Low Interval Limits

The reason why some chord voicings sound muddy and unfocussed often lies in the fact that they violate the so-called low interval limits. These limits are guidelines for every interval structure and the lowest possible position they can be played together without sounding muddy. They are NOT definitive rules but a good guide to avoid muddyness.

Depending on the level of consonance, certain intervals like the perfect fifth can be put lower than for example the minor second. These are the low interval limits for each interval up to the major tenth (click to enlarge):

So to check whether THIS voicing will sound muddy or not as a C7 voicing (C1 in the external link being middle C), you simply check all the intervals within the structure and see whether they fit into the chart or not. In this case, the voicing is not muddy.

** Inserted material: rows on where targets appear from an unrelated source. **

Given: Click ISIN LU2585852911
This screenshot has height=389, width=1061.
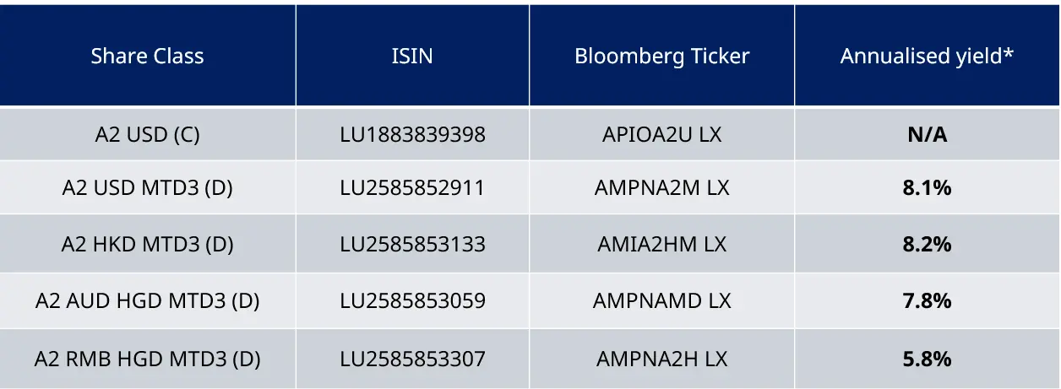Looking at the screenshot, I should click(412, 187).
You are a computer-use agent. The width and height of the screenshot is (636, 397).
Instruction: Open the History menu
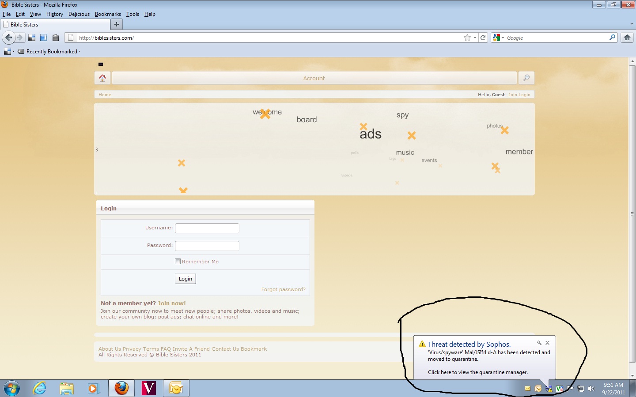pos(54,14)
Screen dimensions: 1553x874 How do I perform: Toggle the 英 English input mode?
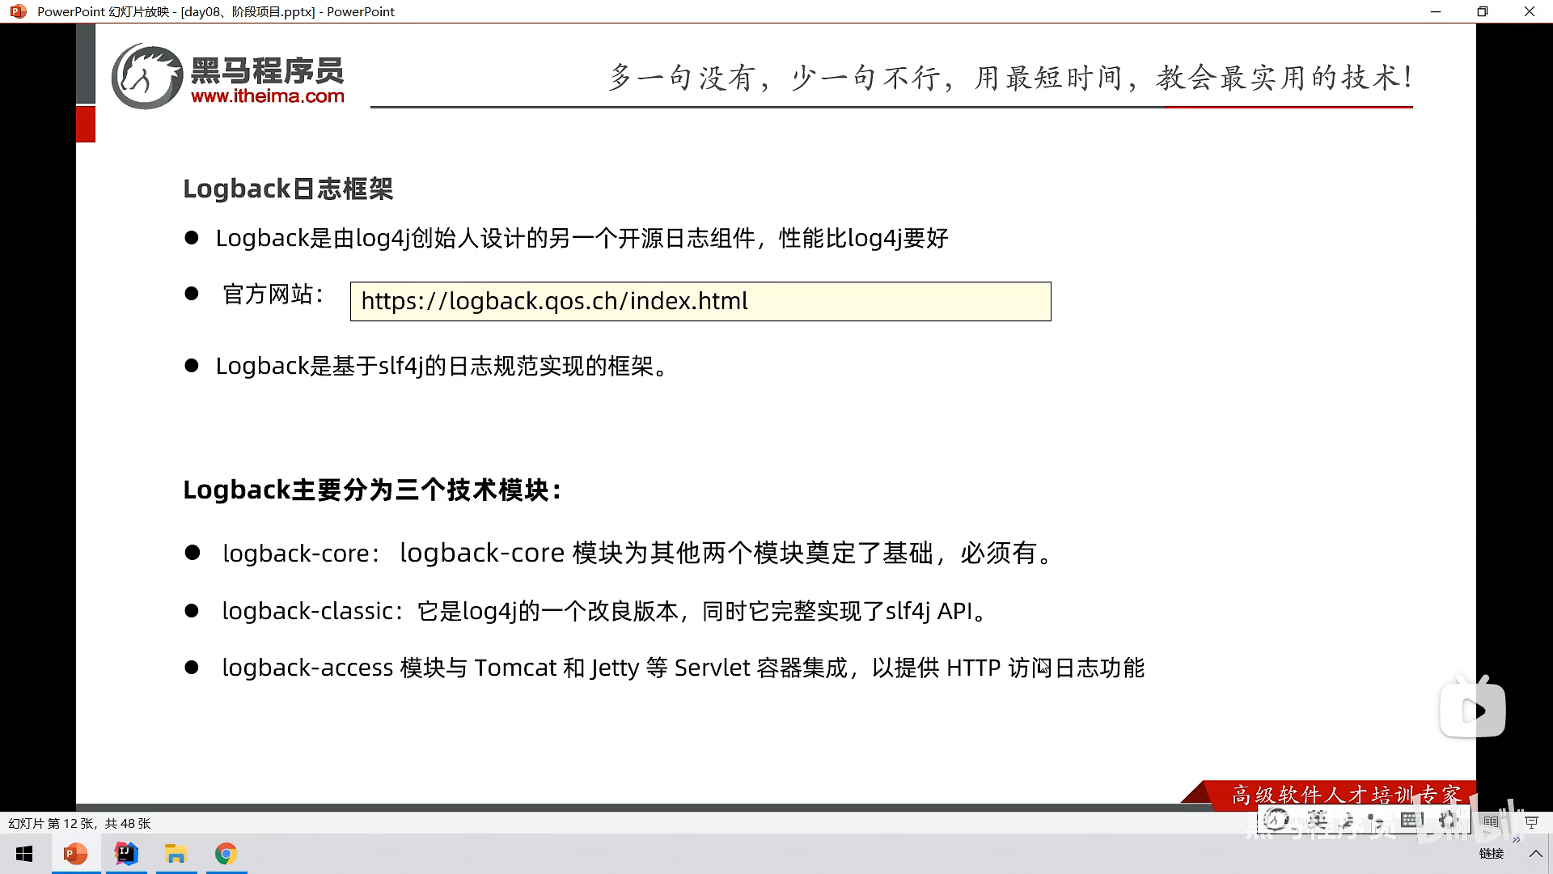(x=1317, y=820)
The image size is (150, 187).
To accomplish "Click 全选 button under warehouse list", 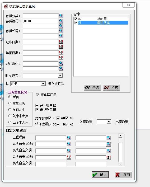I will [92, 87].
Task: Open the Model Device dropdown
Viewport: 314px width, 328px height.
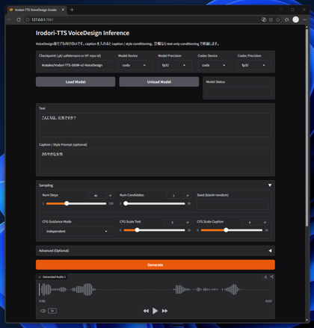Action: [x=135, y=65]
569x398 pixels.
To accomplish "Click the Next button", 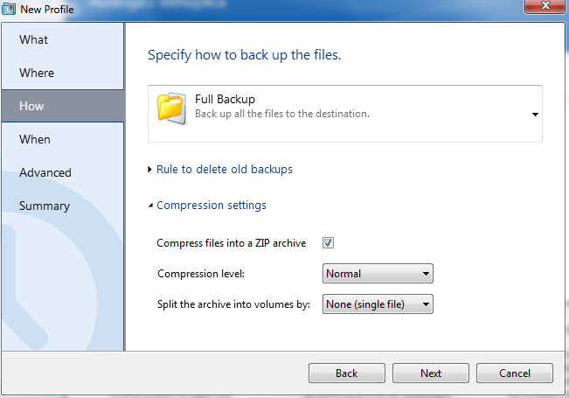I will pos(431,373).
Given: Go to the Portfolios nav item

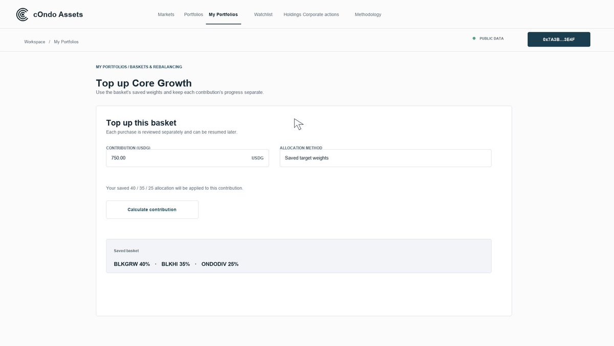Looking at the screenshot, I should 193,14.
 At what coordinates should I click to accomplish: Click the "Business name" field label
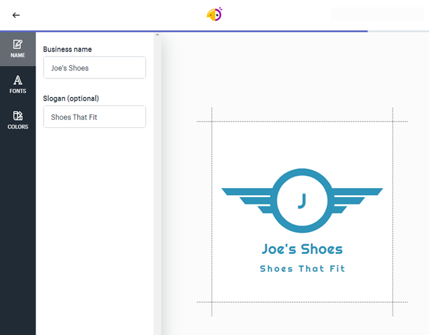(x=67, y=49)
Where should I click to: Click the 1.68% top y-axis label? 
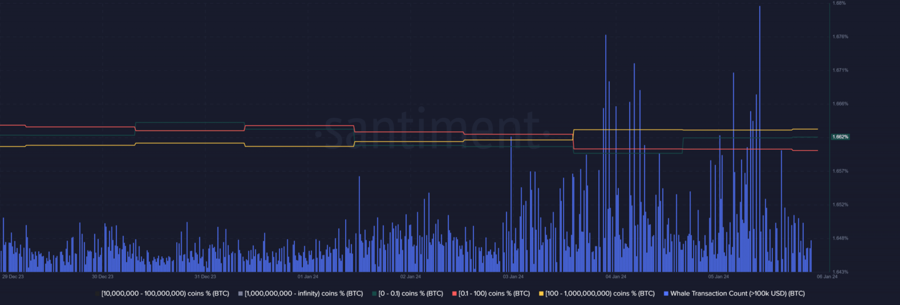(839, 4)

It’s a different matter with THIS voicing that contains a “muddy” major third between the F and the A which is actually a perfect fourth lower than the low interval limit for the major third allows, however note that the minor third between C and Eb would be within the limit. THIS case of a voicing for Am7 is a special case. By the looks of it, it seems like it fulfills the low interval limit, however in a case where the lowest note of the voicing is not the root note (for example this voicing could be a trombone voicing while the tuba plays the root), when checking for low interval limits, you have to assume that the root is present, so basically virtually adding it to the voicing, it would look like THIS which shows the violation of the low interval limits.

As usual, a word of how much importance to put into these limits. They are as many such charts and rules in music just a guideline. The amount of mud a voicing generates is highly depending on its dynamic and how many higher harmonics the sound contains. So soft low voicings on for instance strings are more forgiving than loud ones on brass. Also, there might be instances where you want a specific low rumbling sound where you deliberately want to ignore these rules for effect. So as a bottom line this chart helps you prevent mud in practically any case but there might be situations where you would want to ignore it.